I really wanted to figure out this shape grammar stuff. I did not finish this assignment. I did learn more about how PCGs work through this, so that's what this breakdown will be about. I would like to spend a few more days making this something I can be proud of putting in my portfolio.
I used shape grammar, subgraphs, and data tables. I learned about data sets, partitions, loops, branches and selecting. I realized that the PCG plugin has sample content and extra subgraphs we can use that are hidden as developer files.
Shape grammar uses splines instead of volumes, but because of the original project requirements and my desire to store extra variables on each section of building (for what meshes to be spawned on them), I stuck with volumes.
However, I put that in a child actor with its own PCG graph since I couldn't sample individual component bounds from the Get Actor Data node. I make a spline from the component's (actor) bounds, and forward the bounds themselves into the output too.

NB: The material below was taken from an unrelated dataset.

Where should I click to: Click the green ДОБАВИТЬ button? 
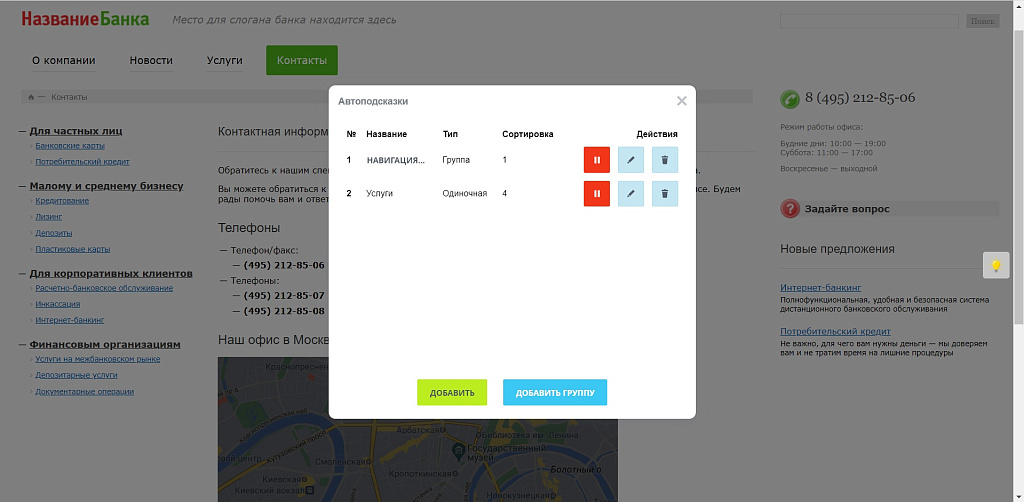click(x=452, y=393)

In the main PCG, I get actor data from components. This outputs 4 separate data sets. In the picture above, there's a cyan and a blue line going into the output. Those are two different data sets. We're seeing four in the main PCG screenshot down below because I have two child components both outputting 2 data sets.
I have added a tag called BuildBounds onto the non-spline dataset and will use it later to cull overlapping building areas- they are the bounds I was unable to get from Actor Data before. I can filter them out when unneeded.

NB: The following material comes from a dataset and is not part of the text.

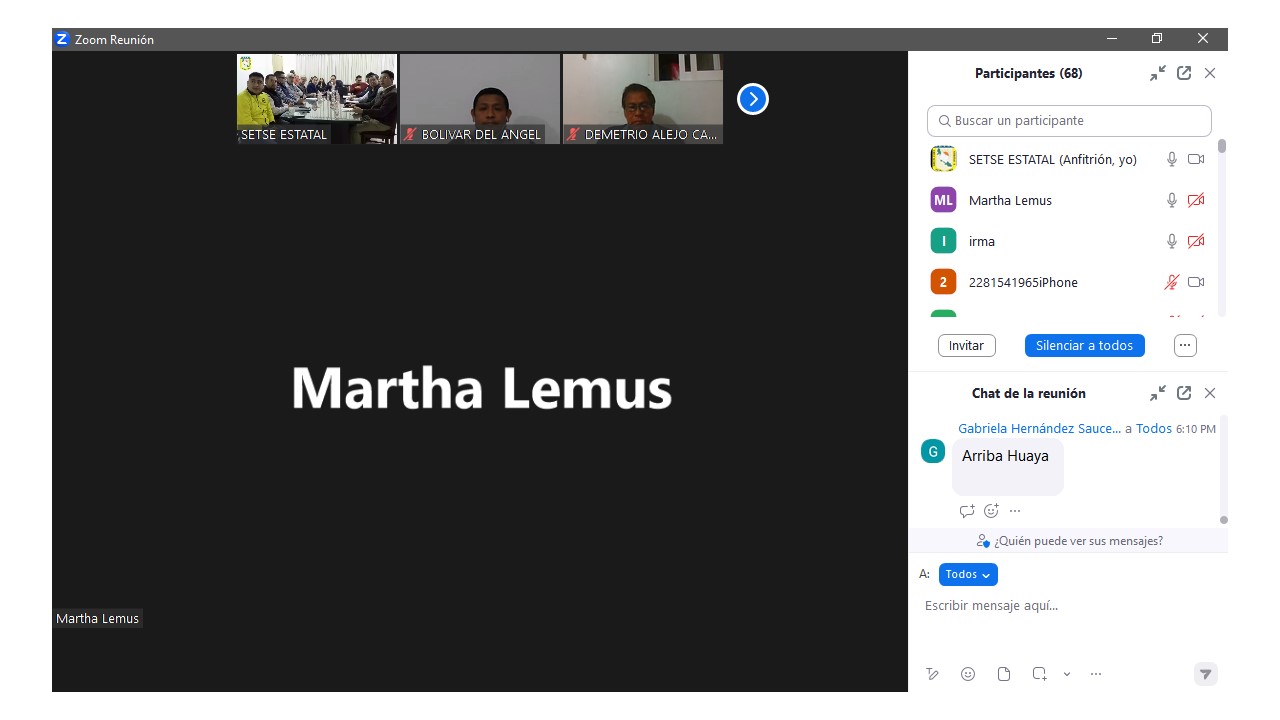Pop out the Participantes panel

[1184, 73]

Shape grammar is a system that spawns assets on a spline based on user-defined strings of "modules" and "grammar". In the above screenshot I have [FirstFloor][Mid*][Roof], which means to spawn the first floor, then the middle as many times as possible, then the roof. I have not specified meshes yet.
I stored the height of each box in their spline earlier. When I duplicate cross sections, it creates several more data sets of splines based off the height of each spline and the box's height. These have to be separate sets because they're all separate splines.
In Module Info on the right, I feed it the corresponding grammar and give it heights and pick whether or not it should scale meshes to fit better.
FirstFloor, Mid, and Roof are not very specific. But with Select Grammar, I can elaborate. Now the first floor spawns "doors" as many times as possible, and the other floors spawn "walls". One could add variations of walls and windows, multiple kinds of each, etc.
I then repeat the process again but with actual meshes for Door and Wall.
I specify the meshes in a data table. Hypothetically I could have several data tables to chose from so each building piece could easily swap meshes, determined through a variable on the child component.
The Attribute Partition node splits data into separate data sets based off an attribute. This can be important when you're using nodes that only take a single data input (like Branch), because it'll give a warning when you give it multiple rows. It took me awhile to figure that out.
The Match and Set attributes node applies the mesh and other information to the corresponding points. The subsequent nodes adjust the mesh so it fits the spline it's meant to be on- they will scale to fit, if the boolean is true. Those nodes and most of the PCG Make Mesh Info subgraph are taken from the PCG Shape Grammar example in the plugin, accessible if you enable viewing developer and plugin content.
This was where my major roadblock was.
The subgraph adjusts the offset and size to make sure all meshes fit properly together, no matter their original pivot. The example content worked alright, but my modkit pieces were rotated 90 degrees. Given the variety of meshes in this modkit, I thought it should be simple to fix it with code instead of going into each model and adjusting things...I added a variable to my data table to rotate my stuff accordingly, but there was still a big gap between pieces.
It took me way too long to figure out that Unreal. Was miscalculating. The bounds of the mesh. Which messed up the pivot point the subgraph and such would offset by.
(This was on meshes that I baked a manual rotation fix onto, when I decided to do that instead of fixing through data set because it wasn't working)
And now I can't show a picture of the error in the static mesh preview right now because it seems to have fixed itself on the two meshes I tested after I had to manually input adjustments.
I really would like to finish this. I want to add sockets to the static meshes because there's a subgraph that'll make points off of sockets, which probably means I could dictate where air conditioners, signs, or clutter could spawn. I've got corners and can probably get wall trims in. I'm currently creating a surface based off the roof spline and sampling it to create the roof mesh but that doesn't fit with the walls well, so I think I should try doing the cross-section splines but horizontally for that. Or snap all corner points to a grid.